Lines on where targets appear
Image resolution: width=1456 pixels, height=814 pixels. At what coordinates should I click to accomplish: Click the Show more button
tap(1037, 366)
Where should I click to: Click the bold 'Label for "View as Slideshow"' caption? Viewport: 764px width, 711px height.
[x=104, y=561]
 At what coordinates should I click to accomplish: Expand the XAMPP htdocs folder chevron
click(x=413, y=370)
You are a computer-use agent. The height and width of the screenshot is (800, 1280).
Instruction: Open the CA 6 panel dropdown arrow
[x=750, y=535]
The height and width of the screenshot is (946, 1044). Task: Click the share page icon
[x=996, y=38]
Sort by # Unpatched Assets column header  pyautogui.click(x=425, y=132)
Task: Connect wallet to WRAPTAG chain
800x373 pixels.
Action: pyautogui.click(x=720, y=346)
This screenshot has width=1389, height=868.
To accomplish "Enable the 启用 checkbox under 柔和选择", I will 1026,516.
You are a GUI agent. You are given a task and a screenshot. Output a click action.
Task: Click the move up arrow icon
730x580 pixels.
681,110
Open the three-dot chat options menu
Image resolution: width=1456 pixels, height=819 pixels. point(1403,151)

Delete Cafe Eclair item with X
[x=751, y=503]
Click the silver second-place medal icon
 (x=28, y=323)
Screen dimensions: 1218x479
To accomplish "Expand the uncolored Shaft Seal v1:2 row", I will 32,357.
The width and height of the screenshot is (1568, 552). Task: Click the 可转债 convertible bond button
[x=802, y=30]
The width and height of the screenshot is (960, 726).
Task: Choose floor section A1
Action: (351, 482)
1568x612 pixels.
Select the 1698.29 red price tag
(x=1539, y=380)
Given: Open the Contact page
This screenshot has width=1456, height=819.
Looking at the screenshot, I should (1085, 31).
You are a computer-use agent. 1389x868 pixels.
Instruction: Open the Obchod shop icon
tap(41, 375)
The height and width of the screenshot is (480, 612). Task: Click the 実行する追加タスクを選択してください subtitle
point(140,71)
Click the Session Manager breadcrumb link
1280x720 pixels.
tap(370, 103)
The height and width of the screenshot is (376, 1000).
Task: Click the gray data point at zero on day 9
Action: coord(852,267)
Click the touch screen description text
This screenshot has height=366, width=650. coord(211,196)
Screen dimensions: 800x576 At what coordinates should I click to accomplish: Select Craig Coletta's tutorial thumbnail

What this task involves
Write out the lines above exactly, from the first line through the line that contains "tap(41, 375)", including both.

Task response
Image resolution: width=1456 pixels, height=814 pixels. At what coordinates should I click to accomplish: Click the Show more button
tap(1037, 366)
Where should I click to: Click the bold 'Label for "View as Slideshow"' caption? Viewport: 764px width, 711px height.
[x=104, y=561]
 At what coordinates should I click to accomplish: Expand the XAMPP htdocs folder chevron
click(x=413, y=370)
You are a computer-use agent. The height and width of the screenshot is (800, 1280).
Instruction: Open the CA 6 panel dropdown arrow
[x=750, y=535]
The height and width of the screenshot is (946, 1044). Task: Click the share page icon
[x=996, y=38]
Sort by # Unpatched Assets column header  pyautogui.click(x=425, y=132)
Task: Connect wallet to WRAPTAG chain
800x373 pixels.
Action: pyautogui.click(x=720, y=346)
This screenshot has width=1389, height=868.
To accomplish "Enable the 启用 checkbox under 柔和选择", I will 1026,516.
You are a GUI agent. You are given a task and a screenshot. Output a click action.
Task: Click the move up arrow icon
730x580 pixels.
681,110
Open the three-dot chat options menu
Image resolution: width=1456 pixels, height=819 pixels. point(1403,151)

Delete Cafe Eclair item with X
[x=751, y=503]
Click the silver second-place medal icon
 (x=28, y=323)
Screen dimensions: 1218x479
To accomplish "Expand the uncolored Shaft Seal v1:2 row", I will 32,357.
The width and height of the screenshot is (1568, 552). Task: Click the 可转债 convertible bond button
[x=802, y=30]
The width and height of the screenshot is (960, 726).
Task: Choose floor section A1
Action: (351, 482)
1568x612 pixels.
Select the 1698.29 red price tag
(x=1539, y=380)
Given: Open the Contact page
This screenshot has width=1456, height=819.
Looking at the screenshot, I should (1085, 31).
You are a computer-use agent. 1389x868 pixels.
Instruction: Open the Obchod shop icon
tap(41, 375)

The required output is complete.